SOURCE EXCERPT>
+ + + + +

03/10/2026 | Press release | Distributed by Public on 03/10/2026 07:20
The Holding Foreign Insiders Accountable Act ("HFIA Act"), (1) enacted on December 18, 2025, amended Section 16(a) of the Securities Exchange Act of 1934 ("Exchange Act") (2) to require every person who is a director or an officer of a foreign private issuer, as that term is defined in Exchange Act Rule 3b-4, (3) with a class of equity securities registered pursuant to Section 12 of the Exchange Act ("FPI") to file Section 16 reports. On February 27, 2026, the Securities and Exchange Commission ("Commission") adopted amendments to Exchange Act Rules 3a12-3(b) and 16a-2, and Forms 3, 4, and 5 to reflect the requirements of the HFIA Act. (4)
Section 16(a)(5) of the Exchange Act, (5) as added by the HFIA Act, states that the Commission may, by rule, regulation, or order, conditionally or unconditionally exempt any person, security, or transaction, or any class or classes of persons, securities, or transactions, from the requirements of Section 16(a) if the Commission determines that the laws of a foreign jurisdiction apply substantially similar requirements to such person, security, or transaction.
Pursuant to the authority granted under Section 16(a)(5) of the Exchange Act, and subject to the conditions listed below, the Commission is exempting from the reporting requirements of Section 16(a), and rules related to that provision, the directors and officers of any FPI that is (i) incorporated or organized in a "qualifying jurisdiction," as defined below, and (ii) subject to a "qualifying regulation," as defined below. (6) The exemptive relief is available to directors and officers of an FPI that is either (i) incorporated or organized in a qualifying jurisdiction and subject to a qualifying regulation of the same jurisdiction or (ii) incorporated or organized in a qualifying jurisdiction but subject to a qualifying regulation of a different jurisdiction listed below. (7)

+ + + + +

GIVEN RECORDS>
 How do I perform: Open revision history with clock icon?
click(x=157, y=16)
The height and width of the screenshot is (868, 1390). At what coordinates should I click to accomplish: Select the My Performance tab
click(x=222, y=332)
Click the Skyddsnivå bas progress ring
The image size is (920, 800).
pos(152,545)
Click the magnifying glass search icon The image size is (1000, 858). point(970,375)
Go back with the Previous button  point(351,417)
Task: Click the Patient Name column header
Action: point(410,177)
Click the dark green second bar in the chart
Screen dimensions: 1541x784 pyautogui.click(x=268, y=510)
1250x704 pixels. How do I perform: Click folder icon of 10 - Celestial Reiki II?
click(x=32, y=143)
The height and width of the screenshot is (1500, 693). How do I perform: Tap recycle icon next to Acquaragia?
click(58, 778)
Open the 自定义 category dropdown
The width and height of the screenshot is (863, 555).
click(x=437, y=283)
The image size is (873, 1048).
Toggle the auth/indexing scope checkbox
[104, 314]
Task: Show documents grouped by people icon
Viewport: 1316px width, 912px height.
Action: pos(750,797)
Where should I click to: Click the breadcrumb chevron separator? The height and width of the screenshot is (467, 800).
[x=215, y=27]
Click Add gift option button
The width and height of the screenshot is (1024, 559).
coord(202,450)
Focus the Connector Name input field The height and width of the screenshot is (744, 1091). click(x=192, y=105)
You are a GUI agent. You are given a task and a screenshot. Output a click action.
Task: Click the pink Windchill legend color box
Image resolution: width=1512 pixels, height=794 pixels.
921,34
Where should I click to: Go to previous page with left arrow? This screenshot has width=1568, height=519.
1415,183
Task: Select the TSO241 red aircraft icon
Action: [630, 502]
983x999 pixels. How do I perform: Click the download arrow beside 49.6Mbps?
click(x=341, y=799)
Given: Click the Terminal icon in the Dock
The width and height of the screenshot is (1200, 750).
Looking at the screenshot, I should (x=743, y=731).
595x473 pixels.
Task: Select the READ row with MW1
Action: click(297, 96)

+ + + + +

WORK INSTRUCTIONS>
(a) Pull from the press release on the HFIA Act the exact passage starting at "Pursuant to the" and ending at "listed below. (7)".
(b) Write what comes next in the press release on the HFIA Act exemption, picking up after its last sentence.

ANSWERS TO THE EXERCISES>
(a)
Pursuant to the authority granted under Section 16(a)(5) of the Exchange Act, and subject to the conditions listed below, the Commission is exempting from the reporting requirements of Section 16(a), and rules related to that provision, the directors and officers of any FPI that is (i) incorporated or organized in a "qualifying jurisdiction," as defined below, and (ii) subject to a "qualifying regulation," as defined below. (6) The exemptive relief is available to directors and officers of an FPI that is either (i) incorporated or organized in a qualifying jurisdiction and subject to a qualifying regulation of the same jurisdiction or (ii) incorporated or organized in a qualifying jurisdiction but subject to a qualifying regulation of a different jurisdiction listed below. (7)

(b)
Qualifying Jurisdictions:
• the European Economic Area; (8)
Qualifying Regulations:
• Article 56 of the Listing Rules and implementing directives of SIX Swiss Exchange as approved by the Swiss Financial Market Supervisory Authority (the "SIX Listing Rules") which provide, in general, requirements that members of the board of directors and members of the executive committee promptly report to the issuer any changes in beneficial ownership of the issuer's securities, including a description of the security, the nature of the transaction, and the price and volume of the transaction, and that such reports be made available to the general public; or
• Article 19 of the United Kingdom Market Abuse Regulation (Regulation (EU) No. 596/2014), as it forms part of United Kingdom domestic law pursuant to the European Union (Withdrawal) Act 2018 ("UK MAR"), which provides, in general, requirements that persons discharging managerial responsibilities (which includes directors and officers) promptly report to the issuer any changes in beneficial ownership of the issuer's securities, including a description of the security, the nature of the transaction, and the price and volume of the transaction, and that such reports be made available to the general public. (9)
The exemption granted by this order is subject to the following conditions:
• Any director or officer, as defined in Section 3(a)(7) of the Exchange Act and Rule 16a-1(f) of the Exchange Act, respectively, seeking to rely on this exemption is required to report their transactions in the issuer's securities as set forth under the qualifying regulation to which they are subject; (10) and
• Any report filed pursuant to a qualifying regulation is made available in English to the general public within no more than two business days of its public posting. (11)
In exercising the exemptive authority granted under Section 16(a)(5) of the Exchange Act, the Commission has determined that the qualifying regulations of the qualifying jurisdictions include substantially similar requirements to the requirements of Section 16(a). In making this determination, the Commission considered the following criteria:
The Commission reviewed each of the qualifying regulations and assessed how each qualifying regulation compared to Section 16(a) of the Exchange Act with regard to each of the criteria listed above. The Commission concluded that each of the qualifying regulations covers substantially similar persons, securities, and transactions as those covered by Section 16(a) of the Exchange Act, and requires timely public disclosures of the covered persons' changes in beneficial ownership.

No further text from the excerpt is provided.